Kurchenko and Gonzalvez, partners and best friends, have appeared in two previous police procedurals by Sidransky, and their easy camaraderie is balanced by meticulous investigative work. They’ll need some time to do the digging required for such a cold case, and their captain grudgingly gives them a few days. The detectives are intrigued. This is their neighborhood, they’ve known those houses for years. What happened there?
Property records reveal that the house was then owned by Máximo Rothman and his best friend and business partner Ernest (“Erno”) Eisen, Jewish immigrants from Europe by way of the Dominican Republic. (Max was murdered three years earlier, and these same detectives investigated.) Max and Erno met in the coastal Dominican town of Sosúa, one of the few places in the world that welcomed Jewish refugees as World War II threatened Europe.
Erno, now quite elderly, admits flat-out that he killed the man sealed up in the wall.
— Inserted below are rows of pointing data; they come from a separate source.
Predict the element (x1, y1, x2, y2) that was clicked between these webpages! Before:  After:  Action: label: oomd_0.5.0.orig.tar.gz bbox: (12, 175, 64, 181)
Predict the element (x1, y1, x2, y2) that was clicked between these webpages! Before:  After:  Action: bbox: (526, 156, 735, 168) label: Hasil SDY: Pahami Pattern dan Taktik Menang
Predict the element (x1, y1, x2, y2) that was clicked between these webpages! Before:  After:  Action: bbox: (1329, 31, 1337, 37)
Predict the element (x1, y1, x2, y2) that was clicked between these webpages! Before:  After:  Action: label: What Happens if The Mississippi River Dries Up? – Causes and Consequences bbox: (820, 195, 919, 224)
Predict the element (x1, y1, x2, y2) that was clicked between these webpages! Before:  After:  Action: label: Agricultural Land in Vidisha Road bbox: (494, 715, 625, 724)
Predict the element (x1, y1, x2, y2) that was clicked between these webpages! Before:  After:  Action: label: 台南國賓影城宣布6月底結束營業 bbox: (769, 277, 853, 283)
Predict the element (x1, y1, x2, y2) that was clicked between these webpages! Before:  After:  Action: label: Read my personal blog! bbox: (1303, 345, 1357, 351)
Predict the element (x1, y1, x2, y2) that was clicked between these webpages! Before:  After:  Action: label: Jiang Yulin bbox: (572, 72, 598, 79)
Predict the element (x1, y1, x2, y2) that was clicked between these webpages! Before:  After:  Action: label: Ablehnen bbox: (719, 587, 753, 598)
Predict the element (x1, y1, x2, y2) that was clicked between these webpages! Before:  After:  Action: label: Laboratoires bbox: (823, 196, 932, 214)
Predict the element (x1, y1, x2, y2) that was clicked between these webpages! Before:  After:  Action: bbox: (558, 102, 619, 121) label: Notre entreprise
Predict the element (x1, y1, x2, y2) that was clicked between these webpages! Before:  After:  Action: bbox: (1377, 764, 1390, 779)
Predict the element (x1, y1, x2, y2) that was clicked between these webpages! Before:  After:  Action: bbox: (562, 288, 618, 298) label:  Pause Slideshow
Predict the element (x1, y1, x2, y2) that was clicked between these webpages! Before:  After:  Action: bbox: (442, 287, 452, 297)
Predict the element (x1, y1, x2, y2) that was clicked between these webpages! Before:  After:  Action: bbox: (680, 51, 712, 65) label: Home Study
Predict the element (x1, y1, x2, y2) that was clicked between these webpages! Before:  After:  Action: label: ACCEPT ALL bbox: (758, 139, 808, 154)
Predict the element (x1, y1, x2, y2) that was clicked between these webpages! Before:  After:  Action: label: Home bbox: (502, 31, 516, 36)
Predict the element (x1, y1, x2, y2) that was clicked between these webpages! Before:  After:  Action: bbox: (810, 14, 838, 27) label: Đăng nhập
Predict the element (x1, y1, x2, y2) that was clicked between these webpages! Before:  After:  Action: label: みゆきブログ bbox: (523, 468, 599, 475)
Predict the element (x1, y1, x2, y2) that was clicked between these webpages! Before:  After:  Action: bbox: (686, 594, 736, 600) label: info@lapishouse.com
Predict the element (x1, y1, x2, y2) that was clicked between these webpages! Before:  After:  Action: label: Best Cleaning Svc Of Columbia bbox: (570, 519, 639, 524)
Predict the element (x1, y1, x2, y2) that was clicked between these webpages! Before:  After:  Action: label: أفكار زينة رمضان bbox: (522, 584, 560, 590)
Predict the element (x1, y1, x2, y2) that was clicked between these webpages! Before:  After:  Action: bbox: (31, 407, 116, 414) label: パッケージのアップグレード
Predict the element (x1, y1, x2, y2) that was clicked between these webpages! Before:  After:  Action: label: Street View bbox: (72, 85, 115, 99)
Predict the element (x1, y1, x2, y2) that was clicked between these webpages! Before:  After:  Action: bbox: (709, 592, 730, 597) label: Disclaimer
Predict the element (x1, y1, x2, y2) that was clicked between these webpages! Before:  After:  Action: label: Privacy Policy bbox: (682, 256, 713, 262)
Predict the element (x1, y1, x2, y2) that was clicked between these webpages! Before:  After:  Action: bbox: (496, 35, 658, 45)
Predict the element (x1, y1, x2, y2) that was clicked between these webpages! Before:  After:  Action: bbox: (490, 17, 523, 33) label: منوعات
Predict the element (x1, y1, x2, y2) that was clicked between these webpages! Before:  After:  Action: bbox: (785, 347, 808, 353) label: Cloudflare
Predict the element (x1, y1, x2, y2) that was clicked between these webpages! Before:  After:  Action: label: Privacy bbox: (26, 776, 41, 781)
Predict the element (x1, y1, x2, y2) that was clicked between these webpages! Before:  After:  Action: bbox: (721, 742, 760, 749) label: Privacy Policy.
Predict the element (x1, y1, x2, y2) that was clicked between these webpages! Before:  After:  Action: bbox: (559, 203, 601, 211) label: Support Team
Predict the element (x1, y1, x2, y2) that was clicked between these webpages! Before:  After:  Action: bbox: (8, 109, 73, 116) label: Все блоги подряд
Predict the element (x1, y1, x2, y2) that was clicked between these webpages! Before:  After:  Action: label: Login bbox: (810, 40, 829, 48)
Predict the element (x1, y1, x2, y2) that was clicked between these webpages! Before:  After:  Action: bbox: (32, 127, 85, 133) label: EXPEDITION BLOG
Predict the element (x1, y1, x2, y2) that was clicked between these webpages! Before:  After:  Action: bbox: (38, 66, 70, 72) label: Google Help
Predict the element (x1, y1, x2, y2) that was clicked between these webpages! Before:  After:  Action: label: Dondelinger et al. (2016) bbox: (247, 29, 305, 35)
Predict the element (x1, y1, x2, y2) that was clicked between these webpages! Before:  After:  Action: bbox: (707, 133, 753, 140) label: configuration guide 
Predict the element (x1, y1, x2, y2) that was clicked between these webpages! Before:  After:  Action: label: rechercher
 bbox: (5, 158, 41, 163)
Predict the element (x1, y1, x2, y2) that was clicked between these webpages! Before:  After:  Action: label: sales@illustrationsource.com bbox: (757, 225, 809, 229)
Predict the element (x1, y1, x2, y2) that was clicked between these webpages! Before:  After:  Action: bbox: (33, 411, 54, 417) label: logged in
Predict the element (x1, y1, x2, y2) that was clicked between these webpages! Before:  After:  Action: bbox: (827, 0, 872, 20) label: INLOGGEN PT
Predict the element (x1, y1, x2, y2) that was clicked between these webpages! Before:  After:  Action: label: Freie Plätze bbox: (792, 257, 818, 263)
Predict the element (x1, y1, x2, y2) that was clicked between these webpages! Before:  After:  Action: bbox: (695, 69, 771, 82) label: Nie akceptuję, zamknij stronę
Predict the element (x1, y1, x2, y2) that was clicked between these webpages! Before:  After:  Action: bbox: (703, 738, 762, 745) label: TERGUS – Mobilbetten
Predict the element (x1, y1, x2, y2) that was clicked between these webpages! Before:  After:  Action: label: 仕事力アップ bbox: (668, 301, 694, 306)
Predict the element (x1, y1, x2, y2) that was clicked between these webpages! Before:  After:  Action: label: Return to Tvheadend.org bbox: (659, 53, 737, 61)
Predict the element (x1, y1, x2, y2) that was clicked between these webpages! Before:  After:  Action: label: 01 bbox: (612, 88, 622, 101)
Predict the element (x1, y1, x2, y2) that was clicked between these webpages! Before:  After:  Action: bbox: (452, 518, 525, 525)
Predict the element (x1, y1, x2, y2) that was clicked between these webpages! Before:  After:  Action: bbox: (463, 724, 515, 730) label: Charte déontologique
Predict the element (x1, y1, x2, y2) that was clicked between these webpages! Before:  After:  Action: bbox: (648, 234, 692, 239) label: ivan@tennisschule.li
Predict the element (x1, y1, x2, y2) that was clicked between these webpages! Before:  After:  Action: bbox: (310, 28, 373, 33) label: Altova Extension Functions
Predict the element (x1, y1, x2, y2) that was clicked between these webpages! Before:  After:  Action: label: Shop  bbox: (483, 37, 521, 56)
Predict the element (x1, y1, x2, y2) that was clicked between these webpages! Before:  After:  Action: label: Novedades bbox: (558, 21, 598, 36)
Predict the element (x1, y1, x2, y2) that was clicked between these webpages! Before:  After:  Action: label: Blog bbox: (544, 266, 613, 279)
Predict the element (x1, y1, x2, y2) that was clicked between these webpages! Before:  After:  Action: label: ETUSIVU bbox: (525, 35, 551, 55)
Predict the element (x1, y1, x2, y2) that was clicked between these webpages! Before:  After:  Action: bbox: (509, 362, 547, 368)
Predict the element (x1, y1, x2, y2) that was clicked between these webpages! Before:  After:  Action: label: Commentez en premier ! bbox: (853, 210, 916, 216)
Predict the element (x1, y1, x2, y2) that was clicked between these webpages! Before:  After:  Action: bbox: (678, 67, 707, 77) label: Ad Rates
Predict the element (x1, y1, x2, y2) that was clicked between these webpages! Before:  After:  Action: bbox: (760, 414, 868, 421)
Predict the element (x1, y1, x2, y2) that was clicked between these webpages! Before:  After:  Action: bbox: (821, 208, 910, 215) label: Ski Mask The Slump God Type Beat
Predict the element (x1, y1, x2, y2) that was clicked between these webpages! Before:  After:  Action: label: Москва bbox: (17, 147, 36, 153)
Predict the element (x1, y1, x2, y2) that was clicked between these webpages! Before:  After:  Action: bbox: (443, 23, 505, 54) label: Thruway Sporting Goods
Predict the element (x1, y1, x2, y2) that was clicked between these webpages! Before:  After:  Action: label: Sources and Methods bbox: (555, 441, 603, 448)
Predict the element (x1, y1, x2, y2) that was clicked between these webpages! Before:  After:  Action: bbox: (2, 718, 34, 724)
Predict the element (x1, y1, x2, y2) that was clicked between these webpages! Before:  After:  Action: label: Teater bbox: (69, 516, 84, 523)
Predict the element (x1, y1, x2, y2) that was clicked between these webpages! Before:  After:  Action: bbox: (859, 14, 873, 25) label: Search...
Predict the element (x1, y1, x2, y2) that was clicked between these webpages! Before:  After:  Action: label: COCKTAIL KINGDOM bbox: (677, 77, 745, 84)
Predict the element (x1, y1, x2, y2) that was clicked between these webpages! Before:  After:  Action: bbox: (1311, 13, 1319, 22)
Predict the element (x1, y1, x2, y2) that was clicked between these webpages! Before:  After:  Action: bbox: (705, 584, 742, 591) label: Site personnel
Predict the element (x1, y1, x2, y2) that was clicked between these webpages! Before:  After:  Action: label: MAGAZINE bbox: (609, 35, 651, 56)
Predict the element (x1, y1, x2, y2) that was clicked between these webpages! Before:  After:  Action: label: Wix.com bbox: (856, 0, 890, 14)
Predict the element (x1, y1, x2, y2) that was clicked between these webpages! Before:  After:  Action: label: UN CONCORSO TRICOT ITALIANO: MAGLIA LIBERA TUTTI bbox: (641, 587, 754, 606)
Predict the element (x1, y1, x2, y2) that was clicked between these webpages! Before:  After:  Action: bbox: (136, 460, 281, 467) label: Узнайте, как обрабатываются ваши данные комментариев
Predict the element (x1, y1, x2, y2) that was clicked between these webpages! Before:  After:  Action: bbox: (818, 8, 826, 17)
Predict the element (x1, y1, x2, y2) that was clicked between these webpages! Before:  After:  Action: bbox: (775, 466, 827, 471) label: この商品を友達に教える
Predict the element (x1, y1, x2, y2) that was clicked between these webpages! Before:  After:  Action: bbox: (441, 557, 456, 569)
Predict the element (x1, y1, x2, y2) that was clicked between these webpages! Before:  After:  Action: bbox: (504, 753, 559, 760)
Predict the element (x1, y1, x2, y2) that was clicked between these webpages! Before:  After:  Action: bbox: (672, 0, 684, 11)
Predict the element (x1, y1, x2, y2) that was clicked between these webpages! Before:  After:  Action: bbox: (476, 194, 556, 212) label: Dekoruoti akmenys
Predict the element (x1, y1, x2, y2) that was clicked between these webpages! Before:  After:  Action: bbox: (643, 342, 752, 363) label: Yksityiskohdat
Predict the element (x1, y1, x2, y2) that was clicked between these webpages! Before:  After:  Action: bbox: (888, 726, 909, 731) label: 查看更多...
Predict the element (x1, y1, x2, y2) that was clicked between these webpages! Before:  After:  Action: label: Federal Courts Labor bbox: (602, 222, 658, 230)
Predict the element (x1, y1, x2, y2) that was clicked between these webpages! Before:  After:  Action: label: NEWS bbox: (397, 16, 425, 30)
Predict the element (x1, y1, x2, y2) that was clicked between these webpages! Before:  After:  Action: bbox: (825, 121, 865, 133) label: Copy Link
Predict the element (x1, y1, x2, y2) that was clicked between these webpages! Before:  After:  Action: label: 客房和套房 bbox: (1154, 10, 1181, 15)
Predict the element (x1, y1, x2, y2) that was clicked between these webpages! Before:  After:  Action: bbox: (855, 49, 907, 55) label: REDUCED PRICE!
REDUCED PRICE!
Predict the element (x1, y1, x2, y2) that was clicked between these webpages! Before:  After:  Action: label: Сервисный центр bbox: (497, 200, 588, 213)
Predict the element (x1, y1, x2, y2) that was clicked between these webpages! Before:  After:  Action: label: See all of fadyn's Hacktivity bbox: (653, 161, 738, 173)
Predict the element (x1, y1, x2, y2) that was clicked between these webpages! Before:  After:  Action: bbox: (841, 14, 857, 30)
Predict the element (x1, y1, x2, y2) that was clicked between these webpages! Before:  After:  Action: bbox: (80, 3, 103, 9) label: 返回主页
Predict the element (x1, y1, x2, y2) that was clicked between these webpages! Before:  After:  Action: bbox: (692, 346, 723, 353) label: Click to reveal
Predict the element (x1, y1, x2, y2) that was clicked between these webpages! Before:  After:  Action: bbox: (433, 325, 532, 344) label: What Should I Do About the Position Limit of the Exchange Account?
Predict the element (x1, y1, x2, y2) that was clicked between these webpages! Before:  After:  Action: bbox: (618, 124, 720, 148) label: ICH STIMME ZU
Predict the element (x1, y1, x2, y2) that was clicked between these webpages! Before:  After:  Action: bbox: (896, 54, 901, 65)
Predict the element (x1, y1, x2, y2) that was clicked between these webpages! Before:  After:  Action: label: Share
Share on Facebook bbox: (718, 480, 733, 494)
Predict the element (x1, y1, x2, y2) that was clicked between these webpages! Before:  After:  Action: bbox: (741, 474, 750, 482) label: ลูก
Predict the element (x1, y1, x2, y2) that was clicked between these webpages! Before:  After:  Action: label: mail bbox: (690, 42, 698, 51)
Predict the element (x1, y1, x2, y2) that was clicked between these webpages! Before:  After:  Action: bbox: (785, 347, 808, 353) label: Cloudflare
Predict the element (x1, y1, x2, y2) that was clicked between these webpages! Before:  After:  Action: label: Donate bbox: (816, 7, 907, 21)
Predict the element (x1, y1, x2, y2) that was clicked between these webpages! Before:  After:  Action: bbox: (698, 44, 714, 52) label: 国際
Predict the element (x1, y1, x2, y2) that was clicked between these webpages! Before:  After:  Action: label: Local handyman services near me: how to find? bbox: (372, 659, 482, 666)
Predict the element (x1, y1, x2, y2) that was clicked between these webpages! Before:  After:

This surprising confession could wind the case up rather neatly, but it needs some follow up, which leads the detectives deeper into the past.
The detectives hope Rabbi Shalom Rothman, Max’s son, can provide insights about what went on in the rooming house four decades earlier, and their questions bring back memories and feelings Shalom thought were buried forever. Author Sidransky uses the character of Shalom to explore the obligations of love between fathers and sons, not just between Shalom and Max, but also between Shalom and his autistic son, Baruch.
Another appealing aspect of the story is its demonstration of friendship based on mutual respect that exists between Pete, a Dominican, and Tolya, a Russian Jew. Amidst all the teasing and day-do-day banter, the subject of friendship rarely comes up. It doesn’t need to. It’s in their every interaction.
Sidransky’s description of life for the refugee Jews both before and after coming to New York make an evocative back story, but change and the need to adapt didn’t end with their arrival in the United States. Gentrification, displacement, cultural conflict, changing markets and institutions are an effective backdrop for urban characters facing not only who they are, but who they think they are. Forgiving Stephen Redmond offers a timely, immersive mystery and a powerful family story.